Material supplied:
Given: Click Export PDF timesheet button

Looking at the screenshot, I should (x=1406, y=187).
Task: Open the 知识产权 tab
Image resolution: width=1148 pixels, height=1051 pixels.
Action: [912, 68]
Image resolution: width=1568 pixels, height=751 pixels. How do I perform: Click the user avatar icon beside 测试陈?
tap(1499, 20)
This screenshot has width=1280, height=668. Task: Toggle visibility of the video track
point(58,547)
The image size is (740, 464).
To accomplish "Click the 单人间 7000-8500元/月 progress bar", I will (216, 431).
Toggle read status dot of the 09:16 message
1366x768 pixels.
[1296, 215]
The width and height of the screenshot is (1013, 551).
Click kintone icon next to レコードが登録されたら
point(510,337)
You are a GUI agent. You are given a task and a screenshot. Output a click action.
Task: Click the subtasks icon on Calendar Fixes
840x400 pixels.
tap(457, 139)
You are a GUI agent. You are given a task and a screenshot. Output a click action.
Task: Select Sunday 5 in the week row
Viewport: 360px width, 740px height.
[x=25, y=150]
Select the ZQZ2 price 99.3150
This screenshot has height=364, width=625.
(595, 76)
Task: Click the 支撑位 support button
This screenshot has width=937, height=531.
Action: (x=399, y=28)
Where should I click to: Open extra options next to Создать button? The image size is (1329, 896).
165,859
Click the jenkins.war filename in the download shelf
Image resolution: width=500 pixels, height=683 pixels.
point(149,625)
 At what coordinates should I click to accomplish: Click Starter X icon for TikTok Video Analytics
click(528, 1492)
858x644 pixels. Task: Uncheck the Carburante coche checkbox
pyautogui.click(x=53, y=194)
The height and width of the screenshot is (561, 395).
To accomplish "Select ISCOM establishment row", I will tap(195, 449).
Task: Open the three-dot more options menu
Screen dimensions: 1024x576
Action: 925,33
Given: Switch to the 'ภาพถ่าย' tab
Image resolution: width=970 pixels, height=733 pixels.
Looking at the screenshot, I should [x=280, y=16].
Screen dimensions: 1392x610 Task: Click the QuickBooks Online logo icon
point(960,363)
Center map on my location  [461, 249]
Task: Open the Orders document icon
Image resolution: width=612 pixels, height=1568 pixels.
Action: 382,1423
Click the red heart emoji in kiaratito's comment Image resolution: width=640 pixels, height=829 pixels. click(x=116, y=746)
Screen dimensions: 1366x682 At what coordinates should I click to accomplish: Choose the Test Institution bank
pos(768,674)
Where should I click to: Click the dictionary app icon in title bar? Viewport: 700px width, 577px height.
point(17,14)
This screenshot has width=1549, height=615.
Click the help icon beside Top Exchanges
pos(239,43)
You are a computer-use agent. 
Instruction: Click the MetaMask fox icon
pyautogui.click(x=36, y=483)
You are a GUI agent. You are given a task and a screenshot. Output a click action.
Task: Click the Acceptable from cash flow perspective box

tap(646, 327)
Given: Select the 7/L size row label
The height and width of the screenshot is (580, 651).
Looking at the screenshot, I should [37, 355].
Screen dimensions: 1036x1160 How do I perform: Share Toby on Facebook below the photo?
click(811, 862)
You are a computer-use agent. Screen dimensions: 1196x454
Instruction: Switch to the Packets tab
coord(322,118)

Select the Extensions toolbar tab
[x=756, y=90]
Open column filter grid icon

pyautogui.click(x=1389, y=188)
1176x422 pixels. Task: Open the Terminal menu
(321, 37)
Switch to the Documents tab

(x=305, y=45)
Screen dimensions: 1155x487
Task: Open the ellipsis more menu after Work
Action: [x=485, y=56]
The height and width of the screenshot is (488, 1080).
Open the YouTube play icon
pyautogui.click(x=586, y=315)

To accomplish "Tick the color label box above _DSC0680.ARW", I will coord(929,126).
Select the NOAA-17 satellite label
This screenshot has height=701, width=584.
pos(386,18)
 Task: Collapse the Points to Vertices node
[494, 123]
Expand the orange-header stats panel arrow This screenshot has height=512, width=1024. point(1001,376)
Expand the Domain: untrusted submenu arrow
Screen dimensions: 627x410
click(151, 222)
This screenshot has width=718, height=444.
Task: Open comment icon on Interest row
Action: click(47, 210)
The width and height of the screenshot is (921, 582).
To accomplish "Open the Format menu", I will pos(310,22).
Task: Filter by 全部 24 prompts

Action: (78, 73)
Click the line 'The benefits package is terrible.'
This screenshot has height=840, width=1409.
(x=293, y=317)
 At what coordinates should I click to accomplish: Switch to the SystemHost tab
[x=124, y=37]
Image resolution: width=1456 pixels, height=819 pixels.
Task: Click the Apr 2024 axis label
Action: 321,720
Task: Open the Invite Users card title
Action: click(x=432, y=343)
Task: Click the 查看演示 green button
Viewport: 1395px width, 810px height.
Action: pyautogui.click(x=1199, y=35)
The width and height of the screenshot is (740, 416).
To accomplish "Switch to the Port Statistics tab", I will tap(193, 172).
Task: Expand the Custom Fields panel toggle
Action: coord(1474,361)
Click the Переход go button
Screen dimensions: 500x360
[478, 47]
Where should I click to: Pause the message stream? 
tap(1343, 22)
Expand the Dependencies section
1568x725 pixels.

Your task:
Using the data above, return each line exactly as written.

Task result:
Given: Click Export PDF timesheet button

Looking at the screenshot, I should (x=1406, y=187).
Task: Open the 知识产权 tab
Image resolution: width=1148 pixels, height=1051 pixels.
Action: [912, 68]
Image resolution: width=1568 pixels, height=751 pixels. How do I perform: Click the user avatar icon beside 测试陈?
tap(1499, 20)
This screenshot has width=1280, height=668. Task: Toggle visibility of the video track
point(58,547)
The image size is (740, 464).
To accomplish "Click the 单人间 7000-8500元/月 progress bar", I will (216, 431).
Toggle read status dot of the 09:16 message
1366x768 pixels.
[1296, 215]
The width and height of the screenshot is (1013, 551).
Click kintone icon next to レコードが登録されたら
point(510,337)
You are a GUI agent. You are given a task and a screenshot. Output a click action.
Task: Click the subtasks icon on Calendar Fixes
840x400 pixels.
tap(457, 139)
You are a GUI agent. You are given a task and a screenshot. Output a click action.
Task: Select Sunday 5 in the week row
Viewport: 360px width, 740px height.
[x=25, y=150]
Select the ZQZ2 price 99.3150
This screenshot has height=364, width=625.
(595, 76)
Task: Click the 支撑位 support button
This screenshot has width=937, height=531.
Action: (x=399, y=28)
Where should I click to: Open extra options next to Создать button? The image size is (1329, 896).
165,859
Click the jenkins.war filename in the download shelf
Image resolution: width=500 pixels, height=683 pixels.
point(149,625)
 At what coordinates should I click to accomplish: Click Starter X icon for TikTok Video Analytics
click(528, 1492)
858x644 pixels. Task: Uncheck the Carburante coche checkbox
pyautogui.click(x=53, y=194)
The height and width of the screenshot is (561, 395).
To accomplish "Select ISCOM establishment row", I will tap(195, 449).
Task: Open the three-dot more options menu
Screen dimensions: 1024x576
Action: 925,33
Given: Switch to the 'ภาพถ่าย' tab
Image resolution: width=970 pixels, height=733 pixels.
Looking at the screenshot, I should [x=280, y=16].
Screen dimensions: 1392x610 Task: Click the QuickBooks Online logo icon
point(960,363)
Center map on my location  [461, 249]
Task: Open the Orders document icon
Image resolution: width=612 pixels, height=1568 pixels.
Action: 382,1423
Click the red heart emoji in kiaratito's comment Image resolution: width=640 pixels, height=829 pixels. click(x=116, y=746)
Screen dimensions: 1366x682 At what coordinates should I click to accomplish: Choose the Test Institution bank
pos(768,674)
Where should I click to: Click the dictionary app icon in title bar? Viewport: 700px width, 577px height.
point(17,14)
This screenshot has width=1549, height=615.
Click the help icon beside Top Exchanges
pos(239,43)
You are a computer-use agent. 
Instruction: Click the MetaMask fox icon
pyautogui.click(x=36, y=483)
You are a GUI agent. You are given a task and a screenshot. Output a click action.
Task: Click the Acceptable from cash flow perspective box

tap(646, 327)
Given: Select the 7/L size row label
The height and width of the screenshot is (580, 651).
Looking at the screenshot, I should [37, 355].
Screen dimensions: 1036x1160 How do I perform: Share Toby on Facebook below the photo?
click(811, 862)
You are a computer-use agent. Screen dimensions: 1196x454
Instruction: Switch to the Packets tab
coord(322,118)

Select the Extensions toolbar tab
[x=756, y=90]
Open column filter grid icon

pyautogui.click(x=1389, y=188)
1176x422 pixels. Task: Open the Terminal menu
(321, 37)
Switch to the Documents tab

(x=305, y=45)
Screen dimensions: 1155x487
Task: Open the ellipsis more menu after Work
Action: [x=485, y=56]
The height and width of the screenshot is (488, 1080).
Open the YouTube play icon
pyautogui.click(x=586, y=315)

To accomplish "Tick the color label box above _DSC0680.ARW", I will coord(929,126).
Select the NOAA-17 satellite label
This screenshot has height=701, width=584.
pos(386,18)
 Task: Collapse the Points to Vertices node
[494, 123]
Expand the orange-header stats panel arrow This screenshot has height=512, width=1024. point(1001,376)
Expand the Domain: untrusted submenu arrow
Screen dimensions: 627x410
click(151, 222)
This screenshot has width=718, height=444.
Task: Open comment icon on Interest row
Action: click(47, 210)
The width and height of the screenshot is (921, 582).
To accomplish "Open the Format menu", I will pos(310,22).
Task: Filter by 全部 24 prompts

Action: (78, 73)
Click the line 'The benefits package is terrible.'
This screenshot has height=840, width=1409.
(x=293, y=317)
 At what coordinates should I click to accomplish: Switch to the SystemHost tab
[x=124, y=37]
Image resolution: width=1456 pixels, height=819 pixels.
Task: Click the Apr 2024 axis label
Action: 321,720
Task: Open the Invite Users card title
Action: click(x=432, y=343)
Task: Click the 查看演示 green button
Viewport: 1395px width, 810px height.
Action: pyautogui.click(x=1199, y=35)
The width and height of the screenshot is (740, 416).
To accomplish "Switch to the Port Statistics tab", I will tap(193, 172).
Task: Expand the Custom Fields panel toggle
Action: coord(1474,361)
Click the Переход go button
Screen dimensions: 500x360
[478, 47]
Where should I click to: Pause the message stream? 
tap(1343, 22)
Expand the Dependencies section
1568x725 pixels.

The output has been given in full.